The changes planned for this year are minimal. “We’ll continue much the same this year,” Hunt says. “We will try to create a policy board, with representation from the colleges of medicine, nursing, University College, arts and letters, the Honors College and others.” The evening seminars and ethics conferences will continue.

But as the years progress so will the emphasis on humanities in training physicians and Hunt believes that other disciplines will benefit from their involvement in the process.

Potchen, a firm believer in “treating the sick people instead of their diseases” says “one thing we've never done is to effectively crystallize a lot of the resources of this institution to bring to bear on problems in medical education.

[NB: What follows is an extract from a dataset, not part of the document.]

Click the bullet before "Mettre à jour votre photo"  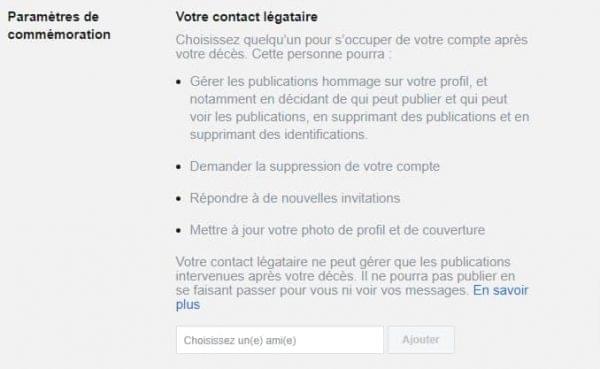click(x=179, y=230)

“Of all the institutions I’ve been in, this institution has the biggest chance of pulling off the big difference,” Potchen says.

Hunt believes that this sharing of the medical student’s education can offer shadings to doctors not previously experienced.

“Philosophers approach problems in a different way,” he says. “In a scholarly way, they understand the history, human thought, the logic and morality of a subject. They argue conceptually about problems and disagree violently with each other, but still maintain respect for each other,” he says. “They dissect issues logically, which physicians just don’t do.”

Hunt says the medical profession is in trouble with “what looks like greed . . . with what looks like callousness . . . with what looks like a very conservative political position.”

His idea is not to basically change the doers that physicians must be, but to tone them with colors from the humanists and to offer them culture within the medical school
complex. “Medical school has a way making people into terrible drudges and that isn't what we want,” he says.

If this humane approach to educating a physician is working or will work Hunt doesn't know. “Whether it really makes a measurable difference, in our graduates, I don't know, but we can really get our faculty thinking in these kinds of terms and imparting them to students.”

“Somehow it’s bound to make a difference.”

The next evening seminar is tonight (Thursday, Nov. 10) 105 Kellogg Center. Hunt and Harold Blumenstein, Bay City radiologist, will speak on “The delivery of health care: physician’s, patient’s and society’s rights.”